874. Wetherby did not undertake any trade in MTIC-related goods in March 2006.
875. In April 2006, Wetherby was, however, more active. In nine days from 18-26 April 2006 Wetherby undertook 62 buffer deals. 61 of the 62 deals were traced back to fraudulent VAT losses. In 52 transactions, Wetherby received an instruction from its supplier to make third-party payments. In 43 of the deals the third-party payment was made to a company called Universal Systems SCS, based in Belgium. Universal Systems SCS was the beneficiary named on third-party payment instructions in Atec’s deals 9-12, 17-18, 20-23, 27 and 29. Wetherby made these payments even though the evidence demonstrated that it confirmed that Notice 726, which warned about third party payments, had been received and read.

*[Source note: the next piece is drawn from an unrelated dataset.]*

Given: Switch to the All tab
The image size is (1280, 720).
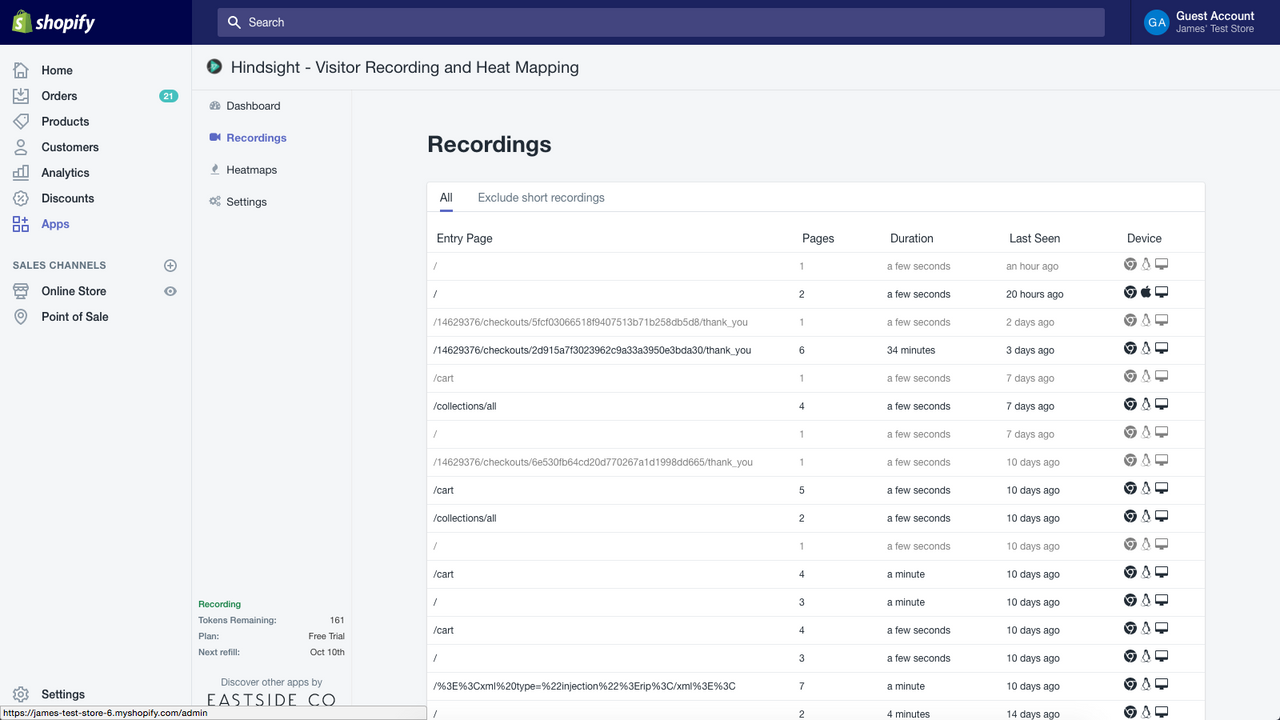Looking at the screenshot, I should click(x=446, y=197).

876. All but one of the 62 chains of transactions were completed on the same day through either five (eight deals), six (24 deals), seven (29 deals) or eight (one deal) UK traders in the chain. Each trader appeared at the same point in the supply chain. The 62 deals represented a total output in the space of nine days of some £31,151,247, greater than the combined outputs for Wetherby in the six previous VAT periods. In all but one of the transactions, Wetherby made a mark-up of 50p. No IMEI numbers were recorded for any of the mobile telephones traded by Wetherby in the 62 transactions.
877. As regards Wetherby’s VAT period 07/06, its VAT return showed a turnover for the period of £46,231,129. Input tax amounted to £8,004,635.41 and output/acquisition tax amounted to £7,208,788.36. The return made a net reclaim in the amount of £795,847.05.
878. Wetherby undertook 37 deals in May 2006. Of these deals, 24 were acquisitions from a trader in another EU member state, five were broker deals where Wetherby dispatched goods to traders in other EU member states and eight were buffer deals (where Wetherby had both purchased from and sold to UK-based traders). Although Wetherby’s accountants, Deloittes, indicated that five of the buffer and acquisition deals had been cancelled, other evidence suggested to Mr Kirkby that the deals had not in fact been cancelled – an assessment with which we agree.
879. The input tax on the five broker deals amounted to £3,922,362.50. The 24 acquisition deals for May 2006, had it not been claimed that some had been cancelled, caused Wetherby to have a net VAT liability of £3,861,060. Effectively, therefore, Wetherby offset most of its input tax on the broker deals against its output tax liability on the acquisition deals, such that the reclaim, taking into account only those transactions, would have been only for £118,916. However, after adjustment for the deals claimed not to have taken place (i.e. cancelled with credit notes issued) the reclaim amount increased to £800,473.90 and the actual repayment figure submitted on the return was £795,847.05.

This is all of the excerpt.